_TASK DETAILS_. Output the lines of the material, from the line containing "Task: Go to Regulations in the sidebar" through the final line, inclusive, as a JSON list of strings with one string per line. Skip blank lines and leave the pictures out.

[Item position entries]
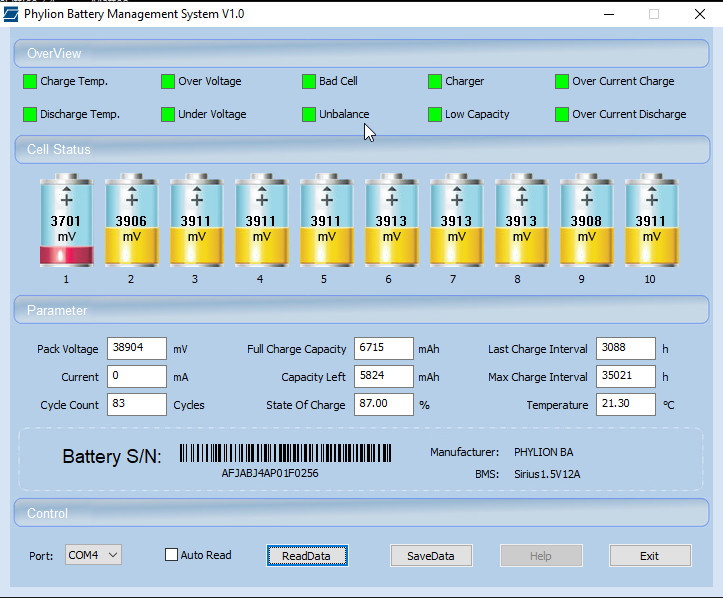This screenshot has height=598, width=723.
Task: Click the Control section header
Action: [x=361, y=513]
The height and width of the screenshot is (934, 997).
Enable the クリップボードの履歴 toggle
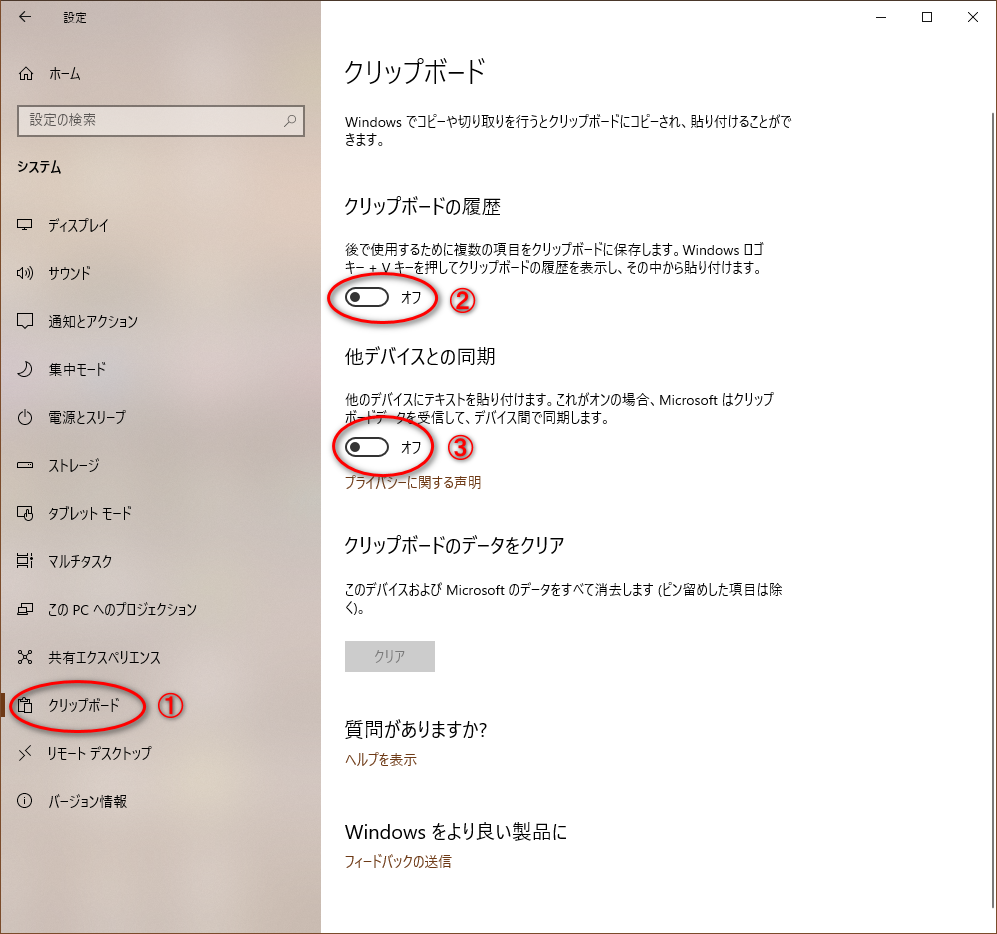[x=366, y=298]
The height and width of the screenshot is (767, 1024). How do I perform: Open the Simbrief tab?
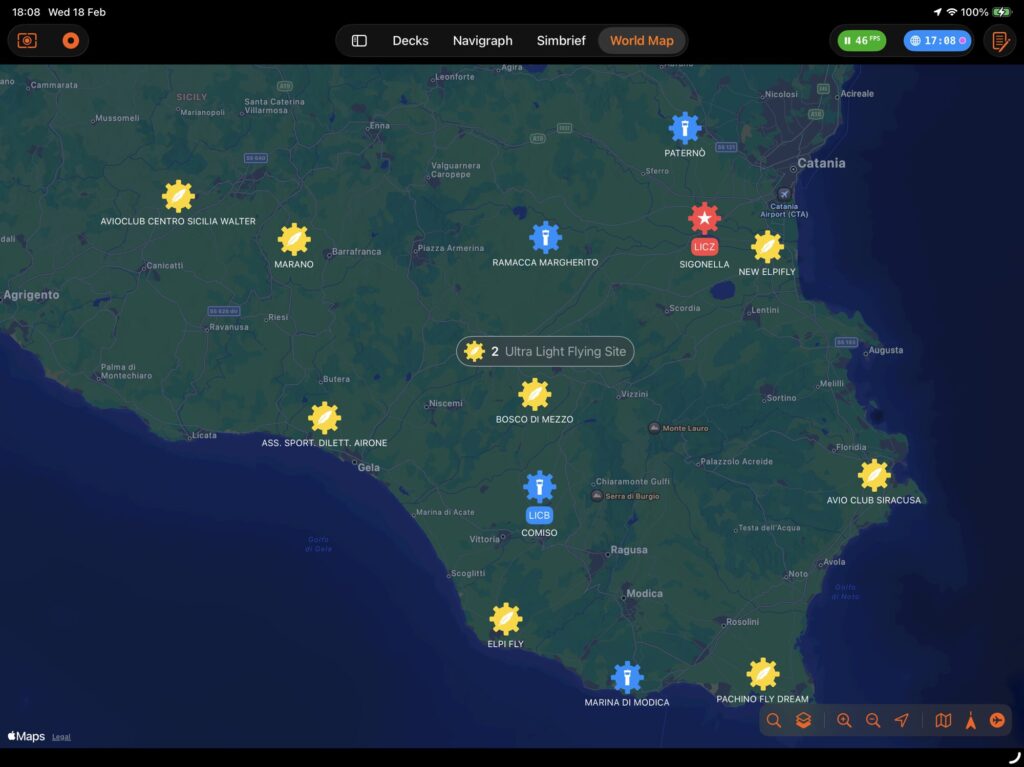coord(561,41)
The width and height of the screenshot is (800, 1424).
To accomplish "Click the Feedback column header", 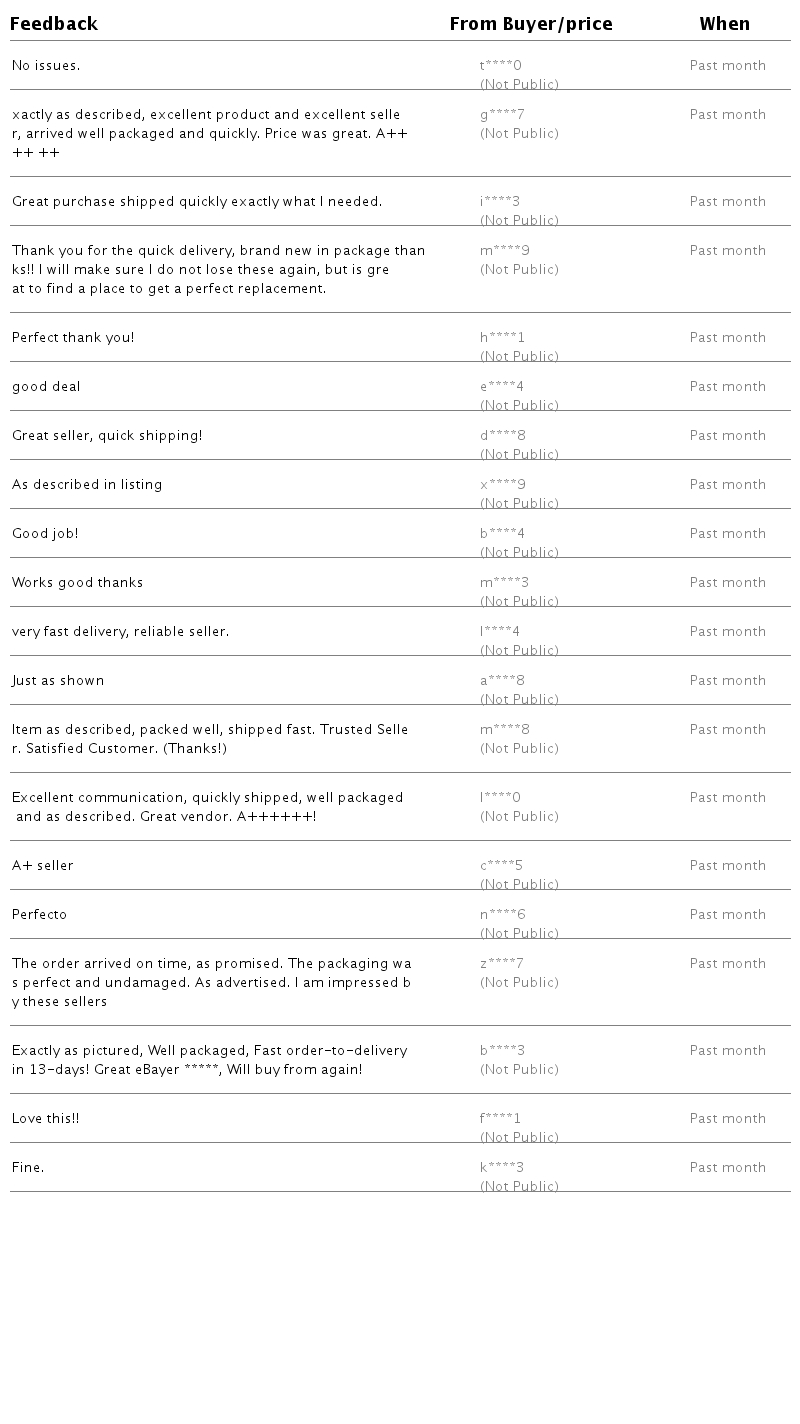I will [54, 24].
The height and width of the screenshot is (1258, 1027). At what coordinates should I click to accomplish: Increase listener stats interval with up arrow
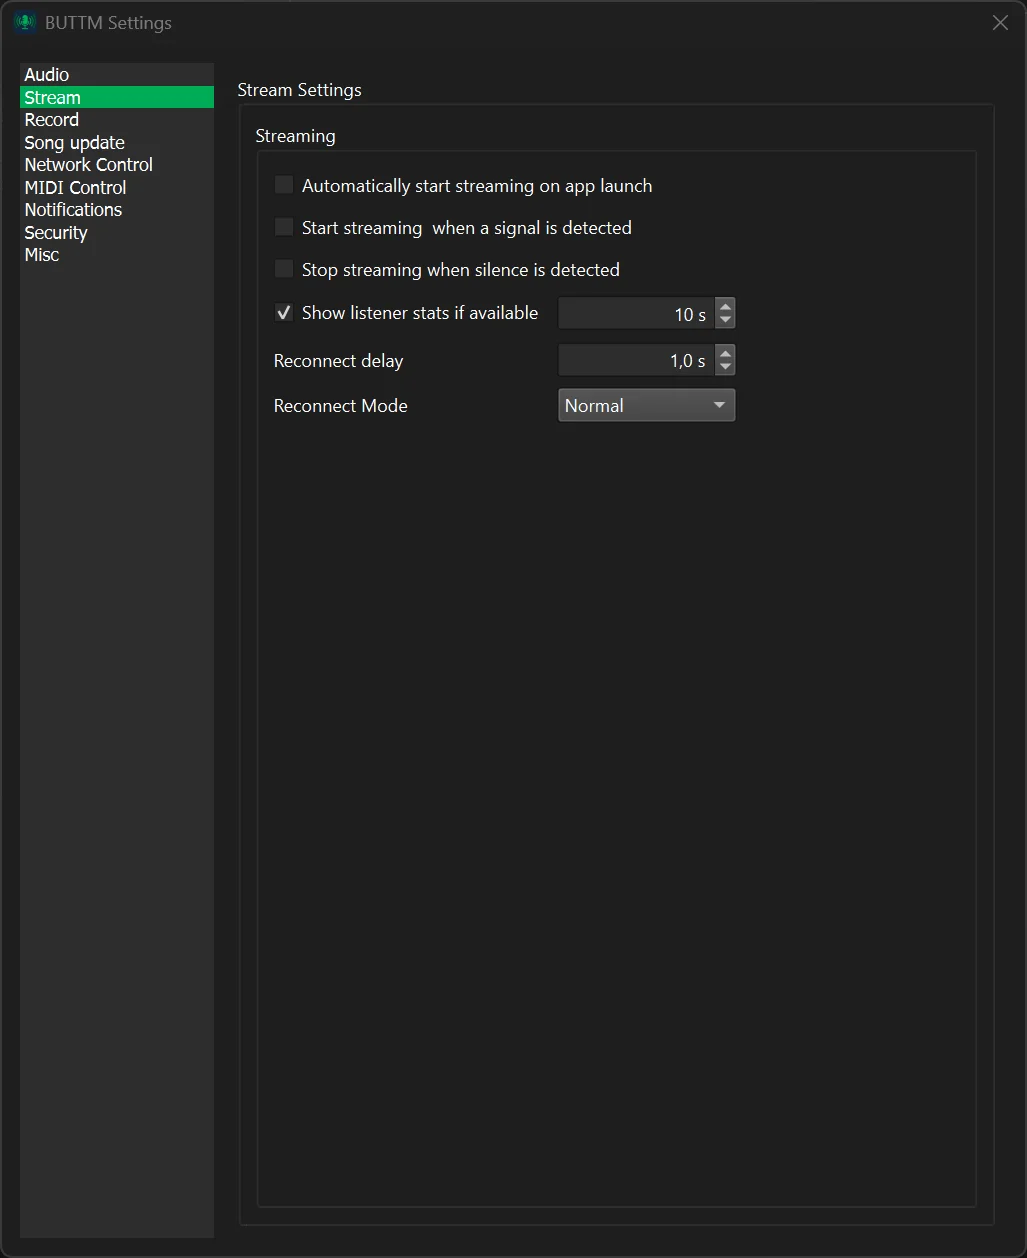click(725, 307)
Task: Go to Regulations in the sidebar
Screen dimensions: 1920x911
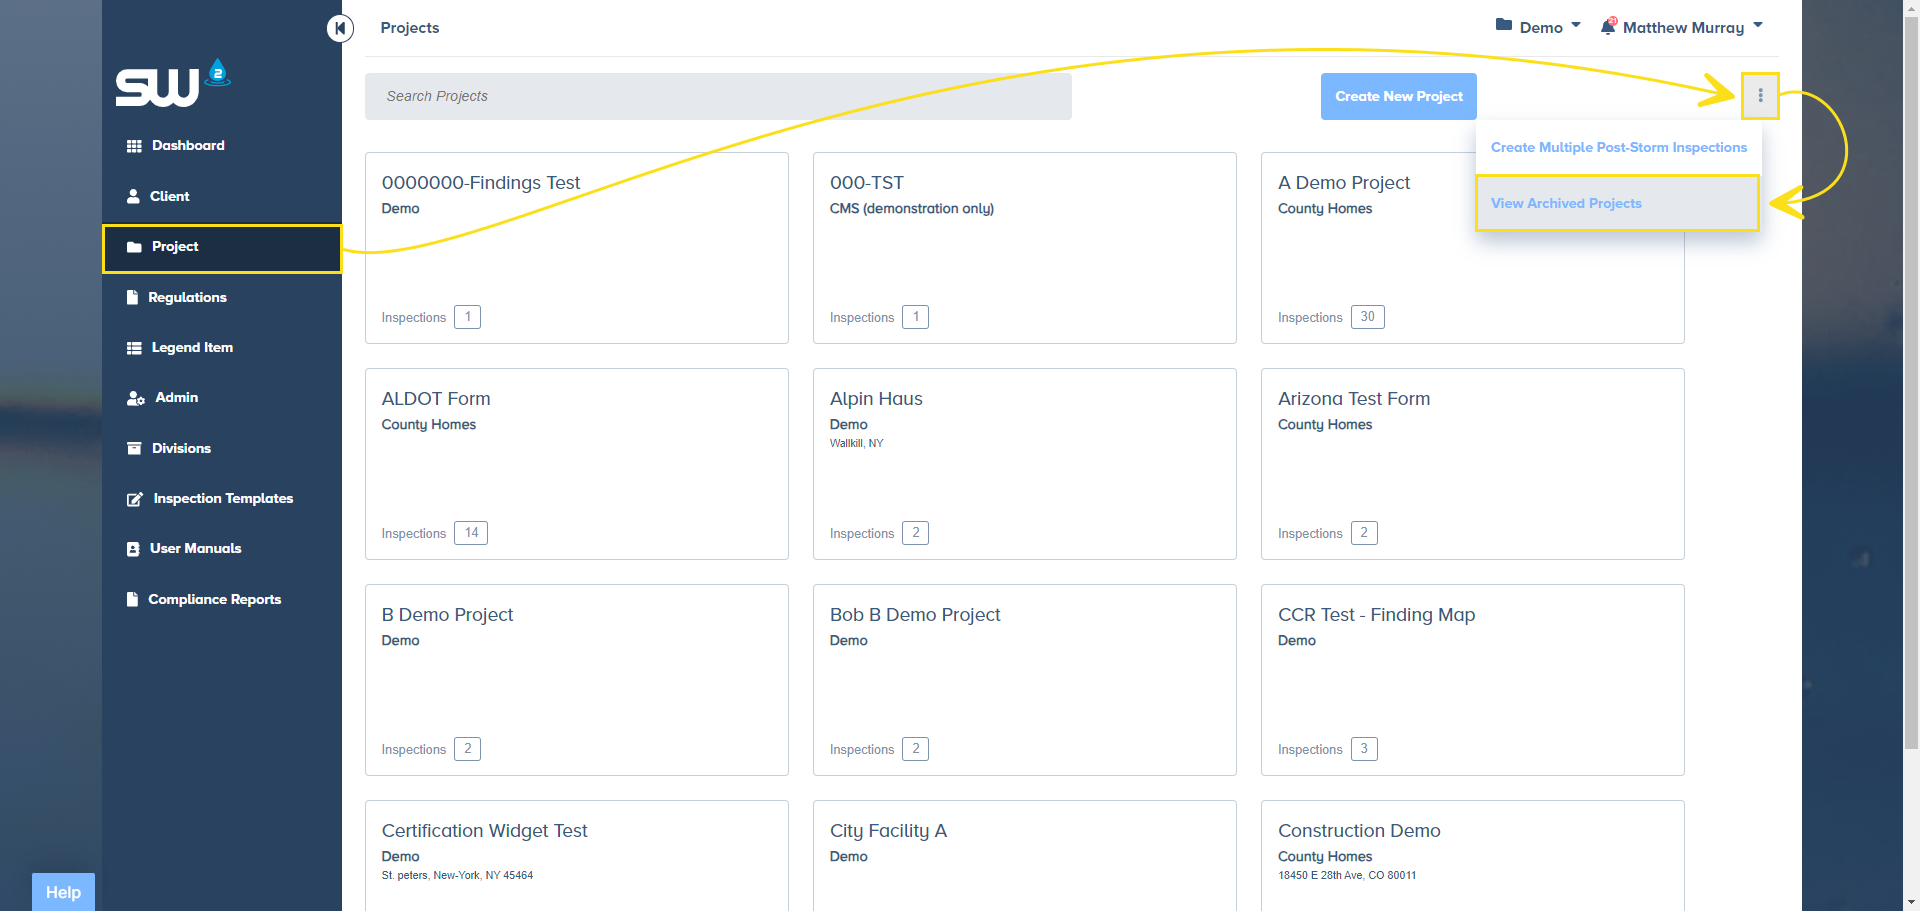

_EXPECTED ANSWER_.
[
  "Task: Go to Regulations in the sidebar",
  "Screen dimensions: 1920x911"
]